Convert the items below into a Markdown table with the columns "Row" and "Line," numbering each line and omitting blank lines.

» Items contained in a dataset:
##########
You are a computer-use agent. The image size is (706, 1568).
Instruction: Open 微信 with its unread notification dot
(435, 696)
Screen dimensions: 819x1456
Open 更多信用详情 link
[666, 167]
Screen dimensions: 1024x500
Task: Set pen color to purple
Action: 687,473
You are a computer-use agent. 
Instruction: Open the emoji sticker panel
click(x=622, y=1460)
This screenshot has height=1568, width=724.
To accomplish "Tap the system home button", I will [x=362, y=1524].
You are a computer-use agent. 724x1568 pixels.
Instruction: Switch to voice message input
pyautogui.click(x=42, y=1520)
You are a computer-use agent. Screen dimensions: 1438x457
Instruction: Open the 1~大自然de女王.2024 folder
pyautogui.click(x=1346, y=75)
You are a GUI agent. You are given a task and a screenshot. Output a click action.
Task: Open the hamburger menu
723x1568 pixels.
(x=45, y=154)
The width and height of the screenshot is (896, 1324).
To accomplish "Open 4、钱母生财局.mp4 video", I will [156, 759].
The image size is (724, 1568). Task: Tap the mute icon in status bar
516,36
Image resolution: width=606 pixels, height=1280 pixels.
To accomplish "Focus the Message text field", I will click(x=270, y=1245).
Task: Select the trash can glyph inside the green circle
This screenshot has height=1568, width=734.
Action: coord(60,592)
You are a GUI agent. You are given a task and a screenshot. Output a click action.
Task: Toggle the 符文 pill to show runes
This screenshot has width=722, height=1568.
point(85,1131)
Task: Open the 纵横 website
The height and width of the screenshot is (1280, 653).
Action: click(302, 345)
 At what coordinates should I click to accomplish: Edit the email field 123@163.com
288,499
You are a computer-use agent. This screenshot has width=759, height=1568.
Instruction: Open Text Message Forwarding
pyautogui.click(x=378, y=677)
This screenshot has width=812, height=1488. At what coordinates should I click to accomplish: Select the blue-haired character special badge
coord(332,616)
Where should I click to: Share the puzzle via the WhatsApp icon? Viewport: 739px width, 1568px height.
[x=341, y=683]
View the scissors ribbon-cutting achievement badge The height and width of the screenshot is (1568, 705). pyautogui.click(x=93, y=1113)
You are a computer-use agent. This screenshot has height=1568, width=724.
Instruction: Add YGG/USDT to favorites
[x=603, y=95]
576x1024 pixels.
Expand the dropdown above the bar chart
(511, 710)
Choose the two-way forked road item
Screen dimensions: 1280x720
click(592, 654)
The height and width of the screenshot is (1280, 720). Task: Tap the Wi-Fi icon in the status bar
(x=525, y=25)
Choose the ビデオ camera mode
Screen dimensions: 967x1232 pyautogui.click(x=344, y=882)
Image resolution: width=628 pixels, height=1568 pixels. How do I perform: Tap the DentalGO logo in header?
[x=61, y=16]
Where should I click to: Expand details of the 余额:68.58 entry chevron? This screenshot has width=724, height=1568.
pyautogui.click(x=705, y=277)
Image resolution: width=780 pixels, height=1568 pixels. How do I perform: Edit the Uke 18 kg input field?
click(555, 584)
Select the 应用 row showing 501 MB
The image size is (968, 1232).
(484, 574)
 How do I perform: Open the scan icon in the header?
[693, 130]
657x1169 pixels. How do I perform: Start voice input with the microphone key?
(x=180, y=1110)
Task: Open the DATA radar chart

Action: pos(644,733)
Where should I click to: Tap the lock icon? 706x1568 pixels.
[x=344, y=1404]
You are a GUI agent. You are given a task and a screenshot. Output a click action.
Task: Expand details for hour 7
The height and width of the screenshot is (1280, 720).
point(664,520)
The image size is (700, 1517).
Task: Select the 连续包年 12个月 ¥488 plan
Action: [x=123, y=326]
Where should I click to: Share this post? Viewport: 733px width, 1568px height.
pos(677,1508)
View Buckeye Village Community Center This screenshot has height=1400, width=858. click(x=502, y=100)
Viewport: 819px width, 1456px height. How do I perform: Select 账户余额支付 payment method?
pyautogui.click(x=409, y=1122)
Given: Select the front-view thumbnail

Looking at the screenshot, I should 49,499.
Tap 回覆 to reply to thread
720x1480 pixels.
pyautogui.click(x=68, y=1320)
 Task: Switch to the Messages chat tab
##########
» Answer to this task:
| Row | Line |
|---|---|
| 1 | You are a computer-use agent. The image size is (706, 1568). |
| 2 | Instruction: Open 微信 with its unread notification dot |
| 3 | (435, 696) |
| 4 | Screen dimensions: 819x1456 |
| 5 | Open 更多信用详情 link |
| 6 | [666, 167] |
| 7 | Screen dimensions: 1024x500 |
| 8 | Task: Set pen color to purple |
| 9 | Action: 687,473 |
| 10 | You are a computer-use agent.  |
| 11 | Instruction: Open the emoji sticker panel |
| 12 | click(x=622, y=1460) |
| 13 | This screenshot has height=1568, width=724. |
| 14 | To accomplish "Tap the system home button", I will [x=362, y=1524]. |
| 15 | You are a computer-use agent. 724x1568 pixels. |
| 16 | Instruction: Switch to voice message input |
| 17 | pyautogui.click(x=42, y=1520) |
| 18 | You are a computer-use agent. Screen dimensions: 1438x457 |
| 19 | Instruction: Open the 1~大自然de女王.2024 folder |
| 20 | pyautogui.click(x=1346, y=75) |
| 21 | You are a GUI agent. You are given a task and a screenshot. Output a click action. |
| 22 | Task: Open the hamburger menu |
| 23 | 723x1568 pixels. |
| 24 | (x=45, y=154) |
| 25 | The width and height of the screenshot is (896, 1324). |
| 26 | To accomplish "Open 4、钱母生财局.mp4 video", I will [156, 759]. |
| 27 | The image size is (724, 1568). Task: Tap the mute icon in status bar |
| 28 | 516,36 |
| 29 | Image resolution: width=606 pixels, height=1280 pixels. |
| 30 | To accomplish "Focus the Message text field", I will click(x=270, y=1245). |
| 31 | Task: Select the trash can glyph inside the green circle |
| 32 | This screenshot has height=1568, width=734. |
| 33 | Action: coord(60,592) |
| 34 | You are a GUI agent. You are given a task and a screenshot. Output a click action. |
| 35 | Task: Toggle the 符文 pill to show runes |
| 36 | This screenshot has width=722, height=1568. |
| 37 | point(85,1131) |
| 38 | Task: Open the 纵横 website |
| 39 | The height and width of the screenshot is (1280, 653). |
| 40 | Action: click(302, 345) |
| 41 |  At what coordinates should I click to accomplish: Edit the email field 123@163.com |
| 42 | 288,499 |
| 43 | You are a computer-use agent. This screenshot has width=759, height=1568. |
| 44 | Instruction: Open Text Message Forwarding |
| 45 | pyautogui.click(x=378, y=677) |
| 46 | This screenshot has width=812, height=1488. At what coordinates should I click to accomplish: Select the blue-haired character special badge |
| 47 | coord(332,616) |
| 48 | Where should I click to: Share the puzzle via the WhatsApp icon? Viewport: 739px width, 1568px height. |
| 49 | [x=341, y=683] |
| 50 | View the scissors ribbon-cutting achievement badge The height and width of the screenshot is (1568, 705). pyautogui.click(x=93, y=1113) |
| 51 | You are a computer-use agent. This screenshot has height=1568, width=724. |
| 52 | Instruction: Add YGG/USDT to favorites |
| 53 | [x=603, y=95] |
| 54 | 576x1024 pixels. |
| 55 | Expand the dropdown above the bar chart |
| 56 | (511, 710) |
| 57 | Choose the two-way forked road item |
| 58 | Screen dimensions: 1280x720 |
| 59 | click(592, 654) |
| 60 | The height and width of the screenshot is (1280, 720). Task: Tap the Wi-Fi icon in the status bar |
| 61 | (x=525, y=25) |
| 62 | Choose the ビデオ camera mode |
| 63 | Screen dimensions: 967x1232 pyautogui.click(x=344, y=882) |
| 64 | Image resolution: width=628 pixels, height=1568 pixels. How do I perform: Tap the DentalGO logo in header? |
| 65 | [x=61, y=16] |
| 66 | Where should I click to: Expand details of the 余额:68.58 entry chevron? This screenshot has width=724, height=1568. |
| 67 | pyautogui.click(x=705, y=277) |
| 68 | Image resolution: width=780 pixels, height=1568 pixels. How do I perform: Edit the Uke 18 kg input field? |
| 69 | click(555, 584) |
| 70 | Select the 应用 row showing 501 MB |
| 71 | The image size is (968, 1232). |
| 72 | (484, 574) |
| 73 |  How do I perform: Open the scan icon in the header? |
| 74 | [693, 130] |
| 75 | 657x1169 pixels. How do I perform: Start voice input with the microphone key? |
| 76 | (x=180, y=1110) |
| 77 | Task: Open the DATA radar chart |
| 78 | Action: pos(644,733) |
| 79 | Where should I click to: Tap the lock icon? 706x1568 pixels. |
| 80 | [x=344, y=1404] |
| 81 | You are a GUI agent. You are given a task and a screenshot. Output a click action. |
| 82 | Task: Expand details for hour 7 |
| 83 | The height and width of the screenshot is (1280, 720). |
| 84 | point(664,520) |
| 85 | The image size is (700, 1517). |
| 86 | Task: Select the 连续包年 12个月 ¥488 plan |
| 87 | Action: [x=123, y=326] |
| 88 | Where should I click to: Share this post? Viewport: 733px width, 1568px height. |
| 89 | pos(677,1508) |
| 90 | View Buckeye Village Community Center This screenshot has height=1400, width=858. click(x=502, y=100) |
| 91 | Viewport: 819px width, 1456px height. How do I perform: Select 账户余额支付 payment method? |
| 92 | pyautogui.click(x=409, y=1122) |
| 93 | Given: Select the front-view thumbnail |
| 94 | Looking at the screenshot, I should 49,499. |
| 95 | Tap 回覆 to reply to thread |
| 96 | 720x1480 pixels. |
| 97 | pyautogui.click(x=68, y=1320) |
| 98 |  Task: Switch to the Messages chat tab |